*YOUR TASK*: Take the records below and print them verbatim up to and including the line that carries "This screenshot has height=423, width=688.".

------ RECORDS

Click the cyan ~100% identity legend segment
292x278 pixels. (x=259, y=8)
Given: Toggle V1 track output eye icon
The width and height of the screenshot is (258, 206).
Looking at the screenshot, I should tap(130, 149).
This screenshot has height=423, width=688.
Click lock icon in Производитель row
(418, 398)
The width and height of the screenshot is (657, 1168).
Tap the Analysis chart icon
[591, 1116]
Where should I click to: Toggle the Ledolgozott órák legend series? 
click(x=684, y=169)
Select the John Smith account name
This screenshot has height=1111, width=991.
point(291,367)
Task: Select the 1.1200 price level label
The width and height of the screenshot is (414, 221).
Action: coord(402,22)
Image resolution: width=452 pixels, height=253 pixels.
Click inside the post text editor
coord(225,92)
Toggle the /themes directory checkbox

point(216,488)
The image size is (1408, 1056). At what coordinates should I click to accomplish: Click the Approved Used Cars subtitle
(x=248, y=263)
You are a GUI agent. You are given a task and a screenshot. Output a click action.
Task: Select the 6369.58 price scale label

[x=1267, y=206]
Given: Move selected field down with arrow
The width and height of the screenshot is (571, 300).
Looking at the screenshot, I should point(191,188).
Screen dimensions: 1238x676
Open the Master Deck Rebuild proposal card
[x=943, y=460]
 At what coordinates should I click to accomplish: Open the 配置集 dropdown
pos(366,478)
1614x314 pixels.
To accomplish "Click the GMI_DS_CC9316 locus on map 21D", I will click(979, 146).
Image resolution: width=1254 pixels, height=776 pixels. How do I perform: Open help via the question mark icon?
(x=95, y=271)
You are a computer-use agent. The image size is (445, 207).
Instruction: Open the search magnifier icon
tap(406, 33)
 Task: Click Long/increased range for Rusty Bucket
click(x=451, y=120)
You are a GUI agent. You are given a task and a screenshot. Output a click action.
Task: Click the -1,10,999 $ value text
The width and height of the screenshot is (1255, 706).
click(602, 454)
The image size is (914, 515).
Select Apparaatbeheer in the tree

------------

*ANSWER*:
Click the cyan ~100% identity legend segment
292x278 pixels. (x=259, y=8)
Given: Toggle V1 track output eye icon
The width and height of the screenshot is (258, 206).
Looking at the screenshot, I should tap(130, 149).
This screenshot has height=423, width=688.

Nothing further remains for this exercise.